Records drawn from a dataset:
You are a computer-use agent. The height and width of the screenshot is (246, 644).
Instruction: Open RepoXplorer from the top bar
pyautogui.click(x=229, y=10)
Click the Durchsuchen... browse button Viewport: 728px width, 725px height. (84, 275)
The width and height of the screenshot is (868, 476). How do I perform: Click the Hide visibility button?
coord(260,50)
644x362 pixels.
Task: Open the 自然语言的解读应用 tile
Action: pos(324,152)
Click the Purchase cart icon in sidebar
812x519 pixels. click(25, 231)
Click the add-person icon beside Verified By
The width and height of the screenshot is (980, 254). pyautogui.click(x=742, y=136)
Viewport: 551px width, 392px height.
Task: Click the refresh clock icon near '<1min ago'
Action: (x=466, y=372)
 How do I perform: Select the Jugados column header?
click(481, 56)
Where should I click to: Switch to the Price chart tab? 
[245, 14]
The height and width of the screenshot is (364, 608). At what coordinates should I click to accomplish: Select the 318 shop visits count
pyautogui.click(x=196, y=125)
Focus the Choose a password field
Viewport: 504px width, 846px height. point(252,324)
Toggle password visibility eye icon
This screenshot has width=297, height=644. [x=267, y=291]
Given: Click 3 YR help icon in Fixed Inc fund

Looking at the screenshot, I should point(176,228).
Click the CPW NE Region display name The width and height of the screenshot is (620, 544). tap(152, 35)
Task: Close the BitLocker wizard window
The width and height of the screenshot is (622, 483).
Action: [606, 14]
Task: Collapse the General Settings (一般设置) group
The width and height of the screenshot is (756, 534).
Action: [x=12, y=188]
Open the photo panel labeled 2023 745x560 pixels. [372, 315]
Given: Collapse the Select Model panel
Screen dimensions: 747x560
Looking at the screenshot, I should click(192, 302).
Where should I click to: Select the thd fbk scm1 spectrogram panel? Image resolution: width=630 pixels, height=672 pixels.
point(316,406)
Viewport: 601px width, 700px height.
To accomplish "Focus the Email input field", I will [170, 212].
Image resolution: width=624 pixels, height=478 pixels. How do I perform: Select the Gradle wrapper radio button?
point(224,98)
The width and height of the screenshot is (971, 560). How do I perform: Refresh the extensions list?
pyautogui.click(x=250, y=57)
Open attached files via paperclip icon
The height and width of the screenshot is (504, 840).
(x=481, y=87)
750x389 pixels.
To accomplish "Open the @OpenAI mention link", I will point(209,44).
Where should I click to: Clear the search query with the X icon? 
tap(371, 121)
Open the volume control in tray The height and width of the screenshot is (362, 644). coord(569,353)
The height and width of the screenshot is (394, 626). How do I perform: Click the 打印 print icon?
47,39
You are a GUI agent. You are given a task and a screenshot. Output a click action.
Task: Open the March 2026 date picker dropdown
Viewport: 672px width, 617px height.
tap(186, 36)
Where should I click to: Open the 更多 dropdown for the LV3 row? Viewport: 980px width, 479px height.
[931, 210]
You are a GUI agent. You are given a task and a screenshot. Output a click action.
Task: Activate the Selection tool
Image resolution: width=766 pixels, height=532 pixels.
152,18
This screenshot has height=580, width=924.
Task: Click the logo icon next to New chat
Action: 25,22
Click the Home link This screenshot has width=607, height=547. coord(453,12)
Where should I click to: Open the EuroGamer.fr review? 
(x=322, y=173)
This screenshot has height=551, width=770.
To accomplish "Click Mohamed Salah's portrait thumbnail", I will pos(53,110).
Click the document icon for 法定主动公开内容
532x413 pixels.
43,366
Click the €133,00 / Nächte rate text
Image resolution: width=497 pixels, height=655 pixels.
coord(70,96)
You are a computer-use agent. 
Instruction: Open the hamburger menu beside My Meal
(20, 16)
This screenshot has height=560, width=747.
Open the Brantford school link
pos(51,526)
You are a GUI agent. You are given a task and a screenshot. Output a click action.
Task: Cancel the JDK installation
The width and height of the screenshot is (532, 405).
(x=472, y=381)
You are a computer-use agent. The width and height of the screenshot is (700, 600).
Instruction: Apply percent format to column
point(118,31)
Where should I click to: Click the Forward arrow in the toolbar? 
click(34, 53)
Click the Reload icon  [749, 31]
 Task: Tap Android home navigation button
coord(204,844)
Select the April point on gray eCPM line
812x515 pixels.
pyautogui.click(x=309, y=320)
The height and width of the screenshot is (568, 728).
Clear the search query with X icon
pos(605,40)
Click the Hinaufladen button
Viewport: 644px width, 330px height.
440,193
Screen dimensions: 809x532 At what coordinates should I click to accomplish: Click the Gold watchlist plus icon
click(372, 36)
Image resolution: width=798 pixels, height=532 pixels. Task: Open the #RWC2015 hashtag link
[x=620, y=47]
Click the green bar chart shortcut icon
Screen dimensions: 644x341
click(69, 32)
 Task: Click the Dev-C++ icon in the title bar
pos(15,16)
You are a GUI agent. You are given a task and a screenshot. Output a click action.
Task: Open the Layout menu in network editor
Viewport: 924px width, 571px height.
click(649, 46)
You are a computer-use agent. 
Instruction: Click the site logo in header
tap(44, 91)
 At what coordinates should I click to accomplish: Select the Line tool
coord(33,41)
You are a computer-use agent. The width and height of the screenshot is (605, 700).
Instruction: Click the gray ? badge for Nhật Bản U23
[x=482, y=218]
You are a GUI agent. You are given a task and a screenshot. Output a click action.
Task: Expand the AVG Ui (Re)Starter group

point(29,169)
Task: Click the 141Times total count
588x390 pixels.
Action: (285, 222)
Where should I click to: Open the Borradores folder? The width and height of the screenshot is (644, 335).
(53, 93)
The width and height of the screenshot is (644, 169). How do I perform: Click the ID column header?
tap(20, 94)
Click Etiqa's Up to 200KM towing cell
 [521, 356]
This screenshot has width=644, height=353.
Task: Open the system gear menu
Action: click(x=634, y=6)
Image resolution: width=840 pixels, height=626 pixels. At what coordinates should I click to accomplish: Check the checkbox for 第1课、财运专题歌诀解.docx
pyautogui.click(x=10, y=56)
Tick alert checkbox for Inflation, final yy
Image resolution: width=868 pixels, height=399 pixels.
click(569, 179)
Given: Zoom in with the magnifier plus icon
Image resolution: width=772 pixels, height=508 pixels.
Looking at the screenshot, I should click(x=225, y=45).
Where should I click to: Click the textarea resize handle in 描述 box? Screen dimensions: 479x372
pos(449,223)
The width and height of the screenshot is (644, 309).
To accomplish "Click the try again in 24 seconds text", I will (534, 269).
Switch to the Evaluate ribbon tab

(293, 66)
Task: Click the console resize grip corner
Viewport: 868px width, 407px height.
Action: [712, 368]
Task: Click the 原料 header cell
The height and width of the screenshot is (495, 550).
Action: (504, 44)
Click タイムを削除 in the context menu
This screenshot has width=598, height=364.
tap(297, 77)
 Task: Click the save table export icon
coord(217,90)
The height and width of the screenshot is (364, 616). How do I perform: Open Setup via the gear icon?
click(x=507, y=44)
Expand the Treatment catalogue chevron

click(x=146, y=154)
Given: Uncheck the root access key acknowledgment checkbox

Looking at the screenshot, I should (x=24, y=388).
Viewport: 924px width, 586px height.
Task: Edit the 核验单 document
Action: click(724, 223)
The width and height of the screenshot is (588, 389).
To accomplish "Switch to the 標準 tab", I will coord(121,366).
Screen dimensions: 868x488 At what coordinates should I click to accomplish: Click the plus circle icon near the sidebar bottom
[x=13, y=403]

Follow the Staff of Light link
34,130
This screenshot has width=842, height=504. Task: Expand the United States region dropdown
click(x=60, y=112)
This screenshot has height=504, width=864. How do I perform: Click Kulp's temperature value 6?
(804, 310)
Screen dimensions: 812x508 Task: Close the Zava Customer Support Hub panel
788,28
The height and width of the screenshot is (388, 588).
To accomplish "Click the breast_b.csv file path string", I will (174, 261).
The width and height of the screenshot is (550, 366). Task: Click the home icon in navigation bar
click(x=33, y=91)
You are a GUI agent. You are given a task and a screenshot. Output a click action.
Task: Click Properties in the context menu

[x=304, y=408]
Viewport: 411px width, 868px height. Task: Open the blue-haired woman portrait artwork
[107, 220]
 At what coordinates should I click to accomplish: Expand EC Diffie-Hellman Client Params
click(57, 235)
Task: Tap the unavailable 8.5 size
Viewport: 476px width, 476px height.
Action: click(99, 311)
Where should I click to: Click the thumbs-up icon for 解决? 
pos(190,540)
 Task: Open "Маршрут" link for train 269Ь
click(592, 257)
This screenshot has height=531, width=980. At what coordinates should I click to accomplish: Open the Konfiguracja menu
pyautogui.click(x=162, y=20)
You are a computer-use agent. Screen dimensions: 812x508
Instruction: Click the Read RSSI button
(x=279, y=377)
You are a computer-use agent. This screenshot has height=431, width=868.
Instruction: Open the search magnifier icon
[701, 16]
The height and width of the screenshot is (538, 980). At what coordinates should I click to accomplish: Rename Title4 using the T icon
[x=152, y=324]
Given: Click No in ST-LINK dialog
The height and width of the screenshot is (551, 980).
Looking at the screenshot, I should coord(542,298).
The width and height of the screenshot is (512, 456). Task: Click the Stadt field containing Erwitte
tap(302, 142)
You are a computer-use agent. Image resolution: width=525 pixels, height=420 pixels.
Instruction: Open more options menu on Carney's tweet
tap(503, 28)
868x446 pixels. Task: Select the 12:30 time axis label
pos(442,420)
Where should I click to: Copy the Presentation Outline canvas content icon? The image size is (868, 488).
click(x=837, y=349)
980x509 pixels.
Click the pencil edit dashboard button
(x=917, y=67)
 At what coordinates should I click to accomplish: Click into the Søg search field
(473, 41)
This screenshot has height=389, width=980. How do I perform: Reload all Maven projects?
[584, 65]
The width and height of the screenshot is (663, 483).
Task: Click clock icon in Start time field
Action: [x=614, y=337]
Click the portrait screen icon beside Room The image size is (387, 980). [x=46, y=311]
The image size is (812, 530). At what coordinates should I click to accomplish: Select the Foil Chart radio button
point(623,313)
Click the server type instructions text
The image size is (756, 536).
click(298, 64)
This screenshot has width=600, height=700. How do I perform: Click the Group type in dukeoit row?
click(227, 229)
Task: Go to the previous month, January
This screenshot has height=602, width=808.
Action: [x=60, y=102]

> **Your assignment**
Report how many lines above hold the string "Collapse", giving nothing but the number.

> **Result**
2